__Text segment__.
ZELENY: So that is one of the balances there that you're going to hear these candidates talk about, common ground versus, you know, essentially lining up with every idea that some Democrats want. You know, like the Green New Deal and other matters. So she is taking a pragmatic approach, if you will. She still calls herself a progressive, and she is, but that is the balance here as we start, you know, a year out from the New Hampshire primary what these candidates are striking -- Brooke?

BALDWIN: We will watch for the town hall tonight on CNN, 10:00 eastern, where you are.

Jeff Zeleny, thank you.

And, Kyung Lah, thank you as well.

Both in New Hampshire, on this President's Day.

[14:44:33] Coming up next, last week, another videotape surfaced allegedly showing R. Kelly engaged in sex acts with an underage girl. Could this week bring an indictment? We have new details in the investigation live from Chicago.


BALDWIN: Sources tell CNN a grand jury has been convened in connection with R. Kelly, and new potential evidence that may link the R&B singer to alleged sexual acts involving a minor. The potential evidence includes a tape CNN reported on last week.

Sara Sidner is our CNN national correspondent, who is with me now on the investigation side.

So, Sara, what can you share? SARA SIDNER, CNN NATIONAL CORRESPONDENT: Brooke, we know from two

sources I have spoken with that, indeed, a grand jury has been convened. They are looking into this tape and potentially other witnesses when it comes to R. Kelly, and potentially illegal acts with a minor.

We have seen the tape. It is disturbing. I do want to warn people that the details I'm about to share are disturbing. I will not get into a lot of the details.

[14:50:00] The tape, 42:45 long. It was on VHS. That gives you some sense of the likely timing, that it's not from recent times. That it may be quite old. But on that tape, there's as being 14 years old. And a man who appears to be R. Kelly walks into frame. You see him clearly. You see him adjusting the camera at times trying to get the best angles for the video that he clearly is making. And the man that appears to be R. Kelly then repeats what the girl is saying about her 14-year-old genitalia. That's how she put it. And then he repeats that. There are other scenes in the tape that mirror some of the accusations against him in 2008 when he went to trial. He was put on trial on 14 counts of child pornography but he was acquitted. There was a tape in that trial, a different tape than the one that's been unearthed.

__Entries supplied__.
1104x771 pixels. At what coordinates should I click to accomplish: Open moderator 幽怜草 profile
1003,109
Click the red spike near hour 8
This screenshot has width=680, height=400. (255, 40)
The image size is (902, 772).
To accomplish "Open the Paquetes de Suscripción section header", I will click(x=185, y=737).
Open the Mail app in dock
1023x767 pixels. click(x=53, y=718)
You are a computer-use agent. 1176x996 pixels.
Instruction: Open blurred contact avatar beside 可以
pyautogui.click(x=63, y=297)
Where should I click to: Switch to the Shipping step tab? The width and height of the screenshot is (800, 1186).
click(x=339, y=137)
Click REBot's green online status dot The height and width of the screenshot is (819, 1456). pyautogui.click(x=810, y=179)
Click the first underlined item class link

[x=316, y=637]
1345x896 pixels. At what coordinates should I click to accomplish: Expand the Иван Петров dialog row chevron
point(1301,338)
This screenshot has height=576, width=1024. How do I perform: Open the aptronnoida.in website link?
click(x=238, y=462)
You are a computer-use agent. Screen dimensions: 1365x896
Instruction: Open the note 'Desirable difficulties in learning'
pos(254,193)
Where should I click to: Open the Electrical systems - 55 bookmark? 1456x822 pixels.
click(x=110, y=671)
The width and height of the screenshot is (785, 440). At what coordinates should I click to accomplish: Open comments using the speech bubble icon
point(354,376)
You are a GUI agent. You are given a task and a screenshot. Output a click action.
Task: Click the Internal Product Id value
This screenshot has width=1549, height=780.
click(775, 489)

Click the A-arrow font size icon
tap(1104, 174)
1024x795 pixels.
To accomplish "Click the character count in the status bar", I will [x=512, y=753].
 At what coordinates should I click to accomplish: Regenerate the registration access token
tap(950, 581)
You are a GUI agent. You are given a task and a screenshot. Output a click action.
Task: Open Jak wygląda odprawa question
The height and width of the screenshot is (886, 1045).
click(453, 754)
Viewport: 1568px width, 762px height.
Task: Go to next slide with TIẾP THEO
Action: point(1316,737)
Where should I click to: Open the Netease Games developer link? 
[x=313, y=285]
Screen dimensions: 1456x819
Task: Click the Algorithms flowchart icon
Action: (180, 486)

__Brief A__.
Answer these questions from the broadcast transcript:
(i) At what time, Eastern, does the CNN town hall air?
(ii) On what format was the tape that Sara Sidner describes?
(iii) On how many counts of child pornography was R. Kelly tried in 2008?
__Brief B__. Continue the broadcast transcript about the R. Kelly investigation from its last line.
The entries are separate material and have no connection to the broadcast transcript.

__Answer box A__.
(i) 10:00 Eastern.
(ii) VHS.
(iii) 14 counts.

__Answer box B__.
Attorney Michael Avenatti said he unearthed it after a nine-month investigation. He is now the attorney for a person he calls a whistleblower who says he can also speak to obstruction of justice. He has told me there's a second person who he is now going to have as a client, and that person he says is also a whistleblower. So now you have two people, he says, are whistleblowers who can speak to obstruction of justice not just on R. Kelly's part but on the part of those around him, as well as several other people that he is representing at this point that have something to do with this potential case.

The state's attorney's office has not confirmed or denied that there's an investigation. But we do have something from R. Kelly's attorney, Stephen Greenberg. He told us today that he knows nothing about this, that he has not been contacted by anyone. He has not been contacted by authorities and nor has his client. And he has no knowledge of any kind of new tape. He said this, "Grand jury proceedings are, by law, supposed to be secret, so to the extent people are commenting on what may or may not be going on today are possibly violating the law. Still" -- he says -- "I can tell you that I am unaware of any proceedings" -- Brooke?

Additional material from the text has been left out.